Work item >>
Answer these questions from the Hydra Booking vulnerability analysis.
1. Which endpoint is given as the primary endpoint?
2. Up to which version is the plugin described as vulnerable?
3. In the code shown, what value is assigned to $user_id?

Text for analysis >>

··········

2. Attack Vector Analysis

  • Primary Endpoint: GET /wp-json/hydra-booking/v1/integration/google-api
  • Secondary Endpoints:
    • POST /wp-json/hydra-booking/v1/booking/delete
    • POST /wp-json/hydra-booking/v1/booking/change-booking-status
  • Method: GET (Primary) / POST
Research Findings
Static analysis — not yet PoC-verified

Summary

The Hydra Booking plugin for WordPress is vulnerable to unauthorized modification of user metadata in versions up to 1.1.41. This occurs because the Google Calendar OAuth callback REST API endpoint lacks proper authorization and relies on a user-controlled parameter to determine which account is being updated.

Vulnerable Code

// includes/services/Integrations/GoogleCalendar/GoogleCalendar.php @ 1.1.41

	public function permission_callback() { 
		return true;
	}

	public function GetAccessData() {

		// Set the Client Data
		if ( isset( $_GET['code'] ) && isset( $_GET['state'] ) ) {

			try {

				$user_id = $_GET['state'];

				$data  = $this->GetAccessToken( $_GET['code'] ); 
                // ...

··········

Data excerpt >>
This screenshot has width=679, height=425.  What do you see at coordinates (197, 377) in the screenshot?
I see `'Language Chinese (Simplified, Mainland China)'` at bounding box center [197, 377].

··········

Task response >>
1. GET /wp-json/hydra-booking/v1/integration/google-api
2. Version 1.1.41
3. $_GET['state']